I think a lot of this is due to the slide from "combat as war" to "combat as sport". Combat is given a lot of room in D&D - rule wise, time wise, effort wise. So some have started to see it as "the thing". And the encounters become "balanced" so that the PCs can show up, do their thing, and expect to win.
But in combat as war, there is no guarantee of "balanced" encounters. And the way to win is to engineer a situation where you can crush the enemy. In war, the best battle is when the foe doesn't get to fight back. You aren't there to have "manly contest of arms", you are here to win and not die.

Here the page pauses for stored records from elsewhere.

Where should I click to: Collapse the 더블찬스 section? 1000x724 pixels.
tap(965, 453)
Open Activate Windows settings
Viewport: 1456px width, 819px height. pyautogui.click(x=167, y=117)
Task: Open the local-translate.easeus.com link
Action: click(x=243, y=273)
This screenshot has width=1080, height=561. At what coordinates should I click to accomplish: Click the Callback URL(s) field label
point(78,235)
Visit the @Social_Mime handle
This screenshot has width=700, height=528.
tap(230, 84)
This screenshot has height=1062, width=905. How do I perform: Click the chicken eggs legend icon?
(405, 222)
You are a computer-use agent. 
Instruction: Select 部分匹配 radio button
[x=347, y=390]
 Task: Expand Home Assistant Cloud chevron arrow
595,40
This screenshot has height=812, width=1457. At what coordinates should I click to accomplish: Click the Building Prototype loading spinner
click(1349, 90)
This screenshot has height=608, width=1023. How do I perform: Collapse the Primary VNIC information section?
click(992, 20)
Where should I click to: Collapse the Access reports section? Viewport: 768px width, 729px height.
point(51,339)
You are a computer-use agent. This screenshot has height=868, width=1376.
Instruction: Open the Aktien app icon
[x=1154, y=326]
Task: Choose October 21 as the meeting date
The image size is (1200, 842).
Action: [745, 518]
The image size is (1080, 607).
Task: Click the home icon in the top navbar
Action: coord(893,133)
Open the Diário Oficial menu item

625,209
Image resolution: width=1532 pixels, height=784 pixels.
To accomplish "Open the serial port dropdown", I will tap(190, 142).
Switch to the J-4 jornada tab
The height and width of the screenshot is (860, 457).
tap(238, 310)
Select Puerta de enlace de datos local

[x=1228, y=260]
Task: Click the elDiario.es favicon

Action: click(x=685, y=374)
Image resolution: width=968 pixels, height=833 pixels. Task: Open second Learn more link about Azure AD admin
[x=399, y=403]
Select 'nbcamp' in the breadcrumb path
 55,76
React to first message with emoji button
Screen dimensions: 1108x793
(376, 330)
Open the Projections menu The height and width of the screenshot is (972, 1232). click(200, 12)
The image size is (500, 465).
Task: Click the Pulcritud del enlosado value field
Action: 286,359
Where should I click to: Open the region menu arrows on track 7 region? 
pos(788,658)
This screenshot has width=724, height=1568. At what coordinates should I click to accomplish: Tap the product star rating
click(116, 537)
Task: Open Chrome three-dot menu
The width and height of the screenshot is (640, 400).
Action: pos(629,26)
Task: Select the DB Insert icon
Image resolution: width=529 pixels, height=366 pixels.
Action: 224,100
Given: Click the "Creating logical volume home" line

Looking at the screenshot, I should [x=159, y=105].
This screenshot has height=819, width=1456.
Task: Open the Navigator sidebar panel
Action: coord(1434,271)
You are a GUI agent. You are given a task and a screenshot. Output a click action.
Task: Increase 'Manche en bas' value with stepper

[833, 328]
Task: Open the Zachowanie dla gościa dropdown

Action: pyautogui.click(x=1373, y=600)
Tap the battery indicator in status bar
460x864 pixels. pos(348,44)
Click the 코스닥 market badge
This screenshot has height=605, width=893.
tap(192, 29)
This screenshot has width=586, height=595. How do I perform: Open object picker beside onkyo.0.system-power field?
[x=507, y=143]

5e definitely accommodates 'combat as war' a heck of a lot better than 4e did. A 4e D&D game where you avoided combat, or tried to ensure you only fought unbalanced easy win battles, would feel very odd. 5e goes back a long way towards allowing an older more strategic style of play I find. Although it can be run in a 4e 'my precious encounter' style, some of the spells are close to 3e 'I win buttons'; 4e definitely does 'combat as sport' the best.
IMC one 3rd-4th level PC group are in a dungeon suitable for level 1 PCs, and players having a good time. Another 3rd-5th level PC group are defending a dwarf hold from an overwhelming orc army, and players also having a good (if stressful!) time. Neither are in anything remotely balanced.